Monday, February 9, 2015

The King and I at 30: Or why it sucks to be the same age as LeBron

The King and I at 30
Or why it sucks to be the same age as LeBron


Achievement is a funny thing. To feel like you’ve achieved something is totally and utterly subjective and often has to do with you comparing yourself to other people. For my parents who were both first generation college grads who grew up in poverty just completing college was achievement enough. For me that was just the baseline. When I was asked in gradeschool and asked “where do you see yourself as an adult” I always assumed it was about 30 and that I’d have a house and a job. I guess this was because my dad had a house and job her would end up retiring in by 30. That would mean I was accomplished

LeBron man, he’s accomplished a lot. You see him up there with rings, the millions of dollars and all the acclaim. People throw parades for him, pay thousands of dollars to see him, and freaking buy clothes with his name on it. He pulled himself out of poverty. As the years has past comparing all this to myself, man, it can get overwhelming. I freaking have debt, drive a 1996 corolla, live in a renter house, and am planning my third move in 3 years. I feel unaccomplished.

+++

WHAT YOU HAVE TO DO
In the blog post about turning 30, what car does the writer drive?

(Stored data entries)
+++

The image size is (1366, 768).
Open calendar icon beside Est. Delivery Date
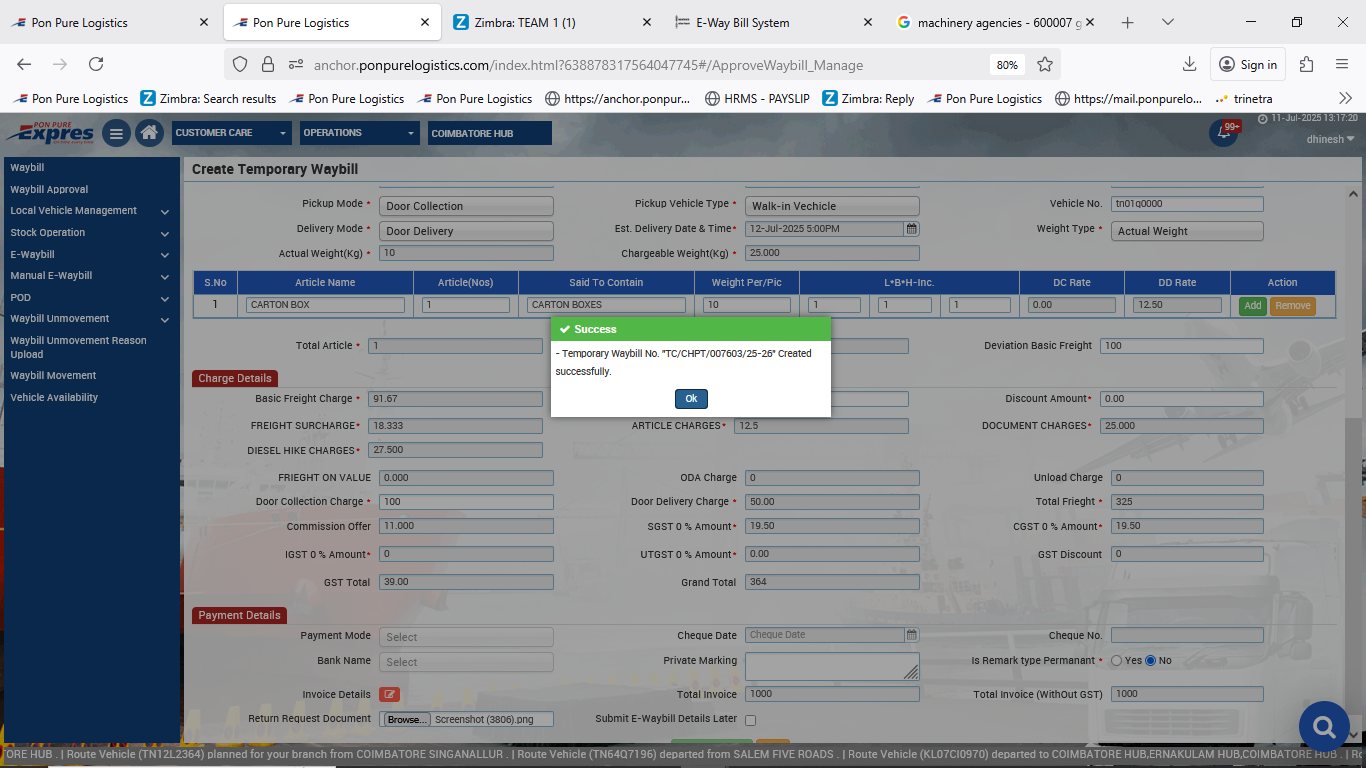pyautogui.click(x=911, y=229)
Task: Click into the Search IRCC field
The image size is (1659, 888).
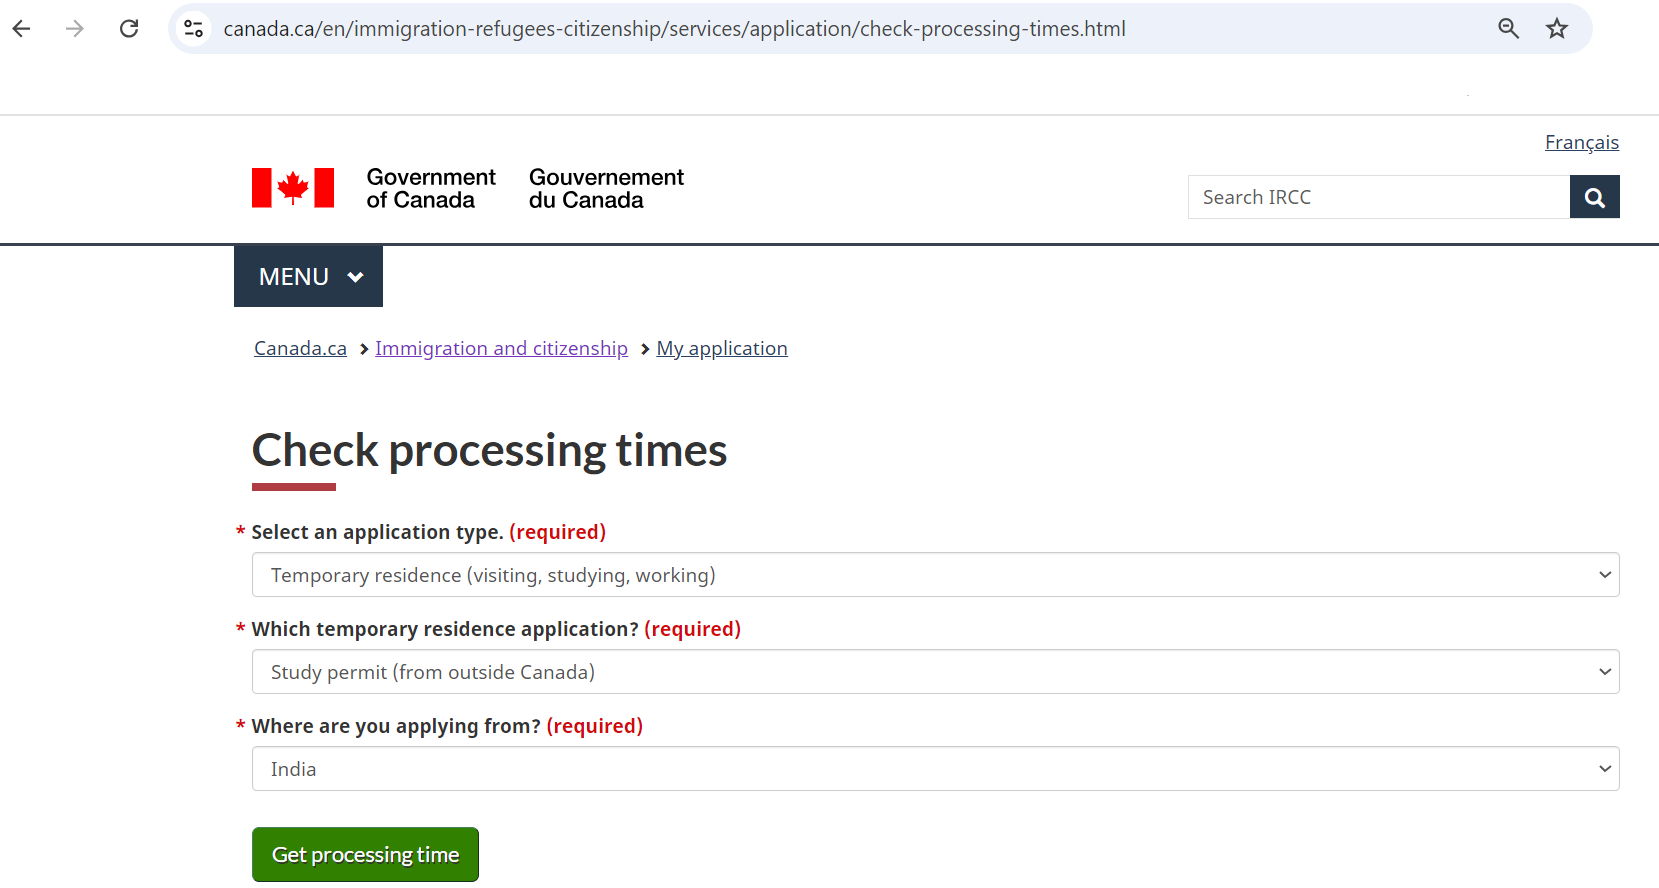Action: point(1378,197)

+++

TASK RESULT
A 1996 Corolla.